How ICE Is Undermining Undocumented Immigrants’ Employment Rights—and What States Are Doing in Response
In 2017, ICE agents reportedly showed up to labor dispute proceedings at the California Division of Labor Standards Enforcement (DLSE) on two separate occasions in an attempt to arrest undocumented immigrant workers. Officials suspect that employers tipped off the agents.
In theory, this kind of retaliation against undocumented immigrant workers trying to assert their labor rights is illegal under federal law. Some states, like California, have even enacted additional legislation to empower undocumented immigrants to assert their rights. Yet, because of incidents like the ones that occurred at the DLSE in 2017, where ICE agents were waiting in the very places that undocumented immigrants are expected to assert their rights, those rights are under threat.
Beginning in 2017, Trump administration policies led to an increase in ICE agents pursuing immigrant enforcement actions in courthouses and other state and federal buildings across the United States. To be clear, this is a problem that expands beyond the labor and employment context. This post focuses only on the implications for undocumented workers’ labor and employment rights.

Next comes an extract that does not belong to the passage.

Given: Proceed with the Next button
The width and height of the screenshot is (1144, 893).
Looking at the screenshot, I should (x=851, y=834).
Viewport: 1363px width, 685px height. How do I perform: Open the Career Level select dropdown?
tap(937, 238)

While the arrest of undocumented immigrants in courthouses and government buildings is not an express policy of ICE, it is permitted through vague, discretionary terms. And in late 2017, the acting director of ICE reaffirmed the continuance of this practice. The recent effects of this policy have been dramatic. For example, the number of ICE arrests in New York courthouses increased from 11 in 2016 to 110 in 2017. Statistics elsewhere are hard to come by (largely because ICE has not and probably does not intend to release any), but this problem is not unique to New York. In California, for instance, the city of Fresno alone has seen ICE arrests at courthouses increase from near zero to almost weekly. And arrests at courthouses and government buildings (not limited to labor proceedings) have occurred all across the country.
The increased ICE presence in courthouses and government buildings has undoubtedly had a chilling effect on undocumented workers’ willingness to report their employers’ labor violations, with documented cases of immigrants refusing to appear in court to testify. Under the current administration, there is little hope of a federal solution to this problem. So, it is up to states to craft solutions. What have they done so far?

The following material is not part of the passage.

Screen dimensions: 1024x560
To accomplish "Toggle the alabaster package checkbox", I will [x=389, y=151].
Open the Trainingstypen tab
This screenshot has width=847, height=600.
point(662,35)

Beyond California (and New York to some extent), states have done little to address this issue. In March of last year, advocates in Massachusetts petitioned the state’s highest court to make a ruling banning federal agents from making arrests in courthouses. But nothing has yet come of this. Judges and government officials from multiple states have submitted letters to the Secretary of Homeland Security urging the administration to change this practice. But again, to no avail.
New York has had relatively more success in implementing solutions to combat ICE arrests in government buildings. Most notably, one year ago, the governor enacted an executive order requiring federal agents to procure a judicial warrant before making arrests in state facilities. The order, however, does not include courthouses. While solutions have been proposed through both legislation and regulation, nothing has yet materialized to address arrests in New York courthouses.
California thus far has enacted the most comprehensive solution to the issue.
In 2017, the state passed SB-54, the California Values Act, which laid out a set of “model policies” for state buildings and courthouses to follow when interacting with immigration authorities. Published in October 2018, the guide for courthouses states that “courts can exercise [their authority to enact] a policy establishing that detentions or arrests for immigration purposes within the courtroom disrupt court proceedings and deny access to justice.” Similarly, the guide for California Labor Agencies lays out guidelines for modifying existing procedures and practices to “ensure that all workers, regardless of immigration status, feel safe in accessing the services available at Labor Agencies.” For example, Labor Agencies are instructed, among other things, “not to post hearing calendars in waiting areas or online;” to refrain from posting party names; to “[p]rovide secure waiting rooms for employers and workers;” and to permit individuals to testify remotely or pseudonymously.
Whether these guidelines have had any practical impact yet is too soon to tell, as it has only been a few months since their promulgation. However, the future looks promising. Take the two cases of ICE officials showing up to DLSE hearings mentioned above. In both instances, ICE officials asked for the specific individuals involved in the proceedings by name, despite that information not being made available to the public. If the Labor Agency guidelines are implemented, knowledge of named parties would be useless as undocumented workers and witnesses could adopt pseudonyms for the proceedings or just not show up at all and opt to testify remotely.
The problem with the California guidelines is just that—they are only guidelines. Some of the policies are explicit, such as the policy that “court personnel shall not inquire about the immigration status of an individual.” However, others are vague and/or leave state officials with wide latitude, such as the policy that “courts shall … [permit] wide access to justice through the use of pseudonyms, where feasible, appropriate to protect an individual’s safety, and permitted by applicable state law.” (emphasis added). Additionally, the guidelines only apply to state buildings, and thus, ICE officials still have free rein in federal courts in California.
While California’s approach may not be perfect, it is a start, and at least it is doing something. Other states need to follow suit and take action if they care about undocumented workers’ due process rights. Unless something is done, undocumented immigrants will continue to fear the legal system and as a result will be susceptible to all kinds of labor and other illegal exploitations.